I've mentioned this a few times, but I think Greg Sargent captured the struggle within the Democratic Party:
Three dozen moderate Dems have signed a letter to Dem leaders demanding a vote on extending all the tax cuts. And behind the scenes, they are telling House Dem leaders in no uncertain terms that they don't want a vote focused on just the middle class ones, the sources say. The leadership aide says moderates are complaining that if they take the vote, "they'll be subject to a 30 second ad saying they raised taxes."When you have overwhelming public support for many of your agenda items, and you can't convert that into political victories, there are big, big problems. Not all of those are of the Democrats' making: Fox News, the corporatist Pravda; its enablers in the mainstream media, who are content to let lies stand as truth; Citizens United and its consequences; intense polarization based on cultural factors; and a thoroughly busted structure of government are all things that it's difficult to see how the Democrats can really address alone. So, I've been willing to cut them some slack, since in spite of all this they have accomplished a lot. More than any Congress/Administration pair since the Lyndon Johnson days, as a matter of fact, with a considerable handicap. That's worth a lot, in my opinion.
But the quote Sargent gets here tells a lot about how Democrats in Congress think. I get that there are tough obstacles, but in order to actually succeed, you have to actually believe you can succeed. That's not all you need to succeed, but it's an important precondition. I've met quite a few successful people in my day, and approximately none of them got that way because they were afraid people would say nasty things about them--if anything, they thrive on that stuff, as it gives them more of an incentive to succeed to prove the naysayers wrong. If you're in a place where you're afraid to vote for a tax cut for the middle class because it will be portrayed as a vote to increase taxes, then you've lost. You've been psyched out. All those obstacles don't even matter if you can't even get over the obstacles inside your own mind. And it's nuts, because while spin can accomplish a lot (like retconning Operation Iraqi Freedom into a mission to install liberal democracy in the Middle East), the spin suggested here is simply unintuitive. There's logic here, but the counterargument is so simple I don't see how it could be outspun. There's no desire to fight back against the smears, and there's not even a desire to fight the good fight, even if they lose. The implications are pretty shocking, if you draw them all out.

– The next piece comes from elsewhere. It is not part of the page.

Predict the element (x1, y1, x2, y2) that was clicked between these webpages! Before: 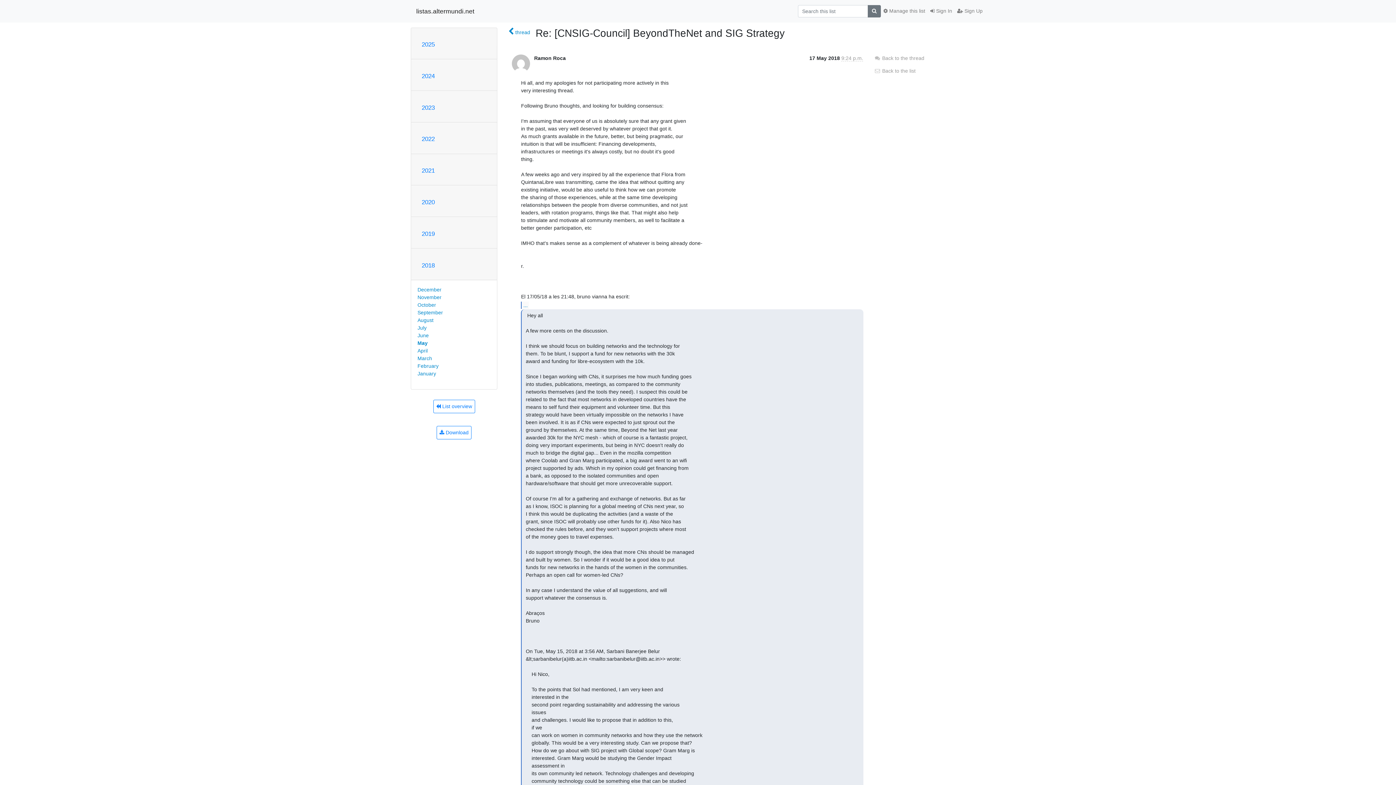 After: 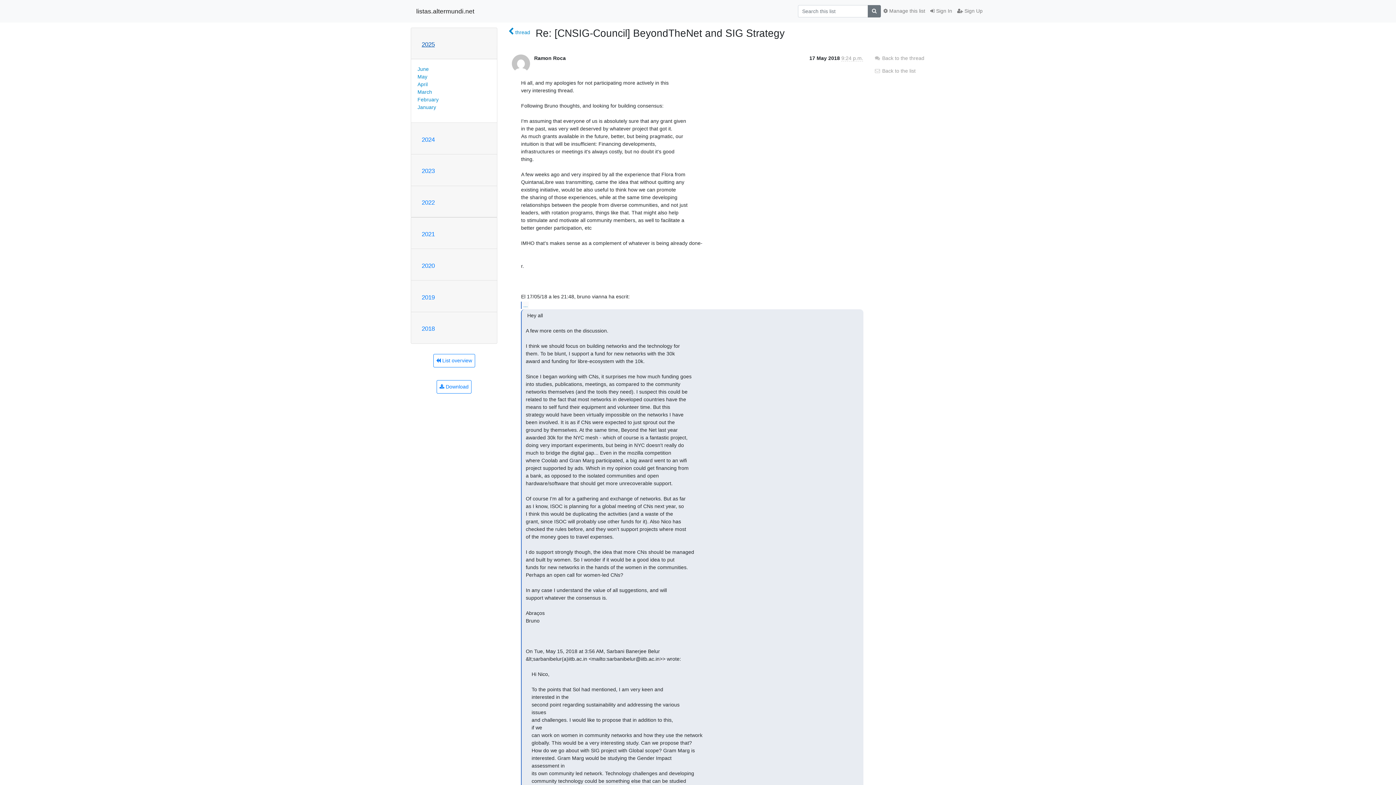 Action: bbox: (421, 41, 434, 48) label: 2025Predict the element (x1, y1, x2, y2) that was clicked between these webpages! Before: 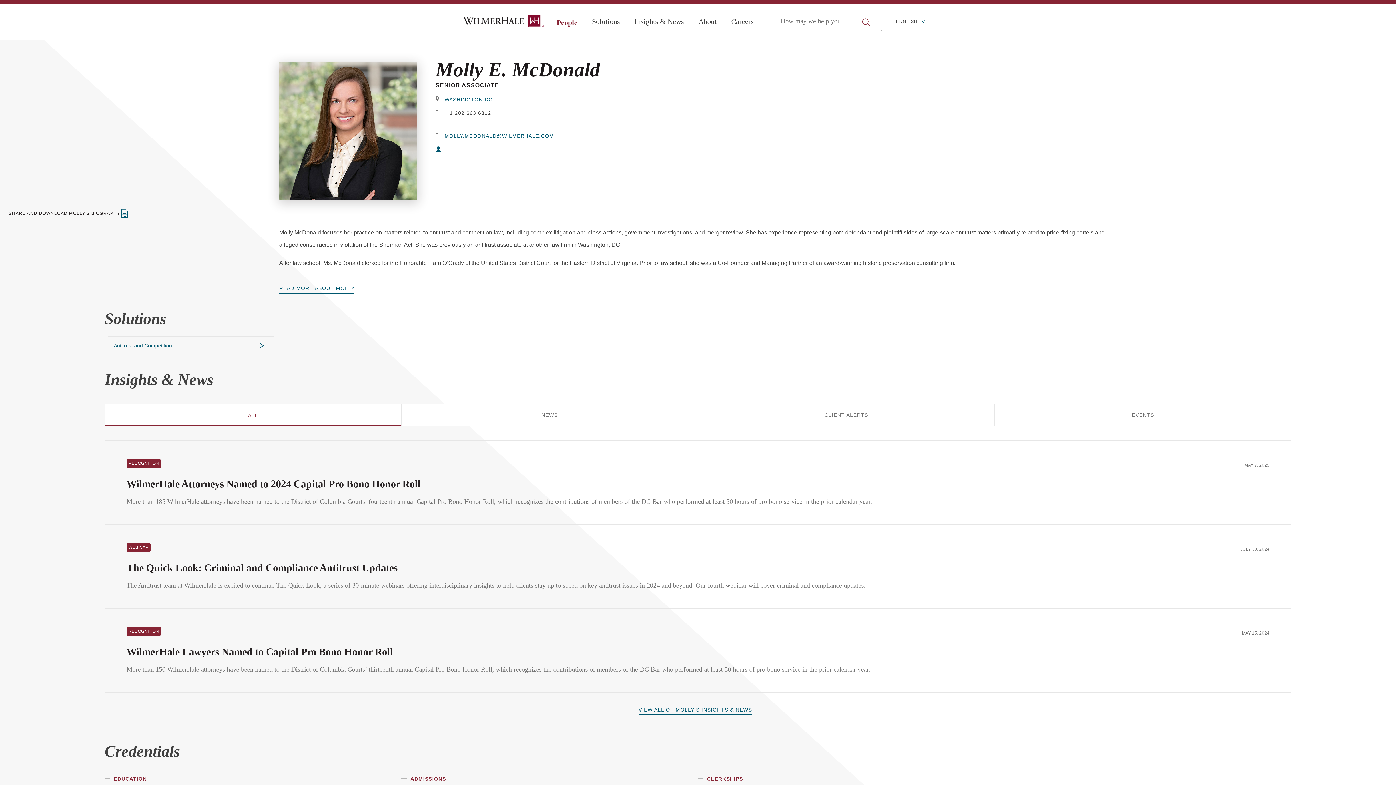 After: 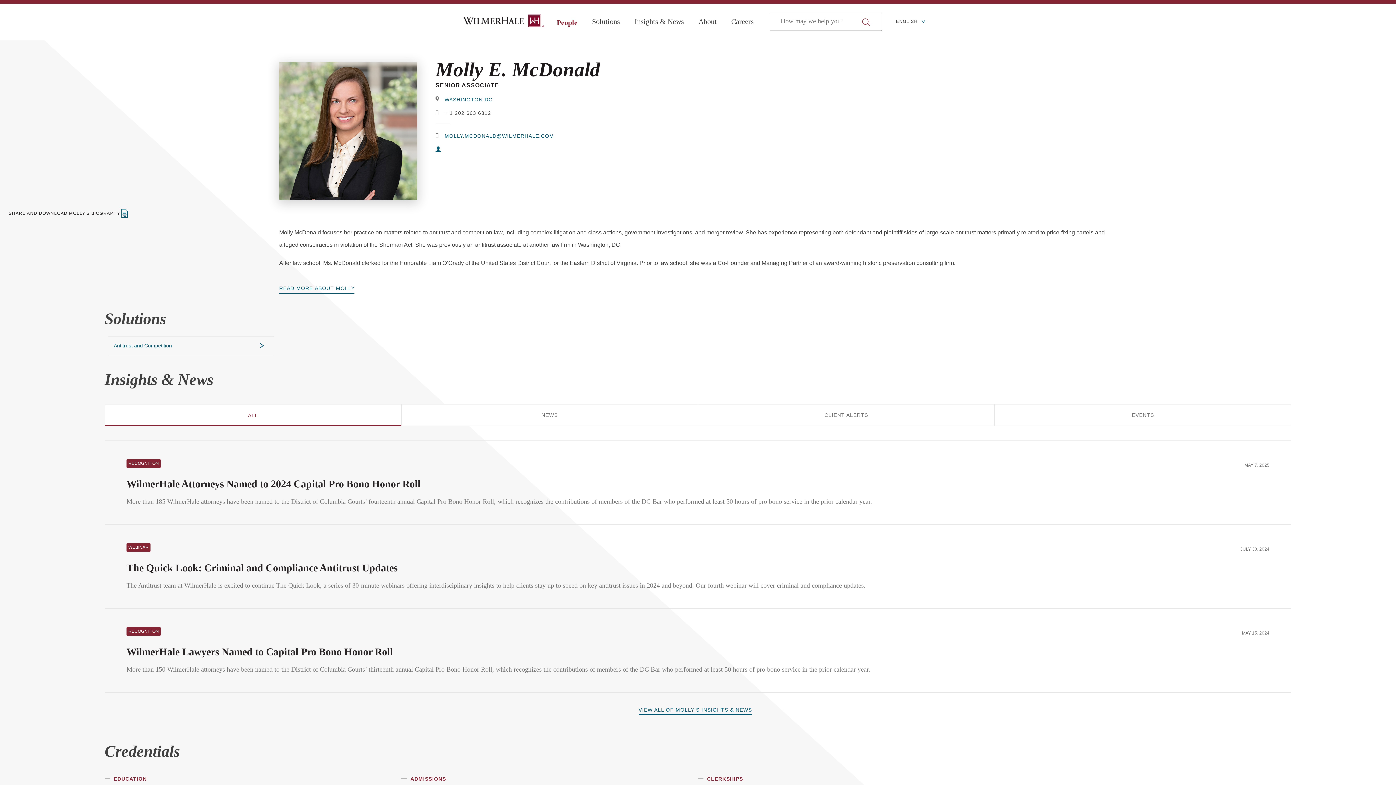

This just makes me think of the Iraq War Resolution, voted on a bit over eight years ago. Since then, we've had three wave elections that have produced major turnaround in the ranks of Congress. The Democratic Party's demographic makeup is way different now than it was back then, but when I think of the Democrats' performance in the immediate post-9/11 era, there are some striking similarities with how it still operates today. I keep thinking about the Jerry Seinfeld bit about how old people don't buy new clothes, they somehow keep finding new old clothes, which makes me wonder how the Democrats keep finding defeatist seat-fillers to take the place of the departed ones. Every once in a while, they get someone like Tom Perriello in there for a while, but it's hard not to see that as an exception. After the classes of 2006 and 2008 turned out to largely be busts, politically speaking, 2012 will present the Dems with a chance to get it right at last. Let's hope they don't screw it up.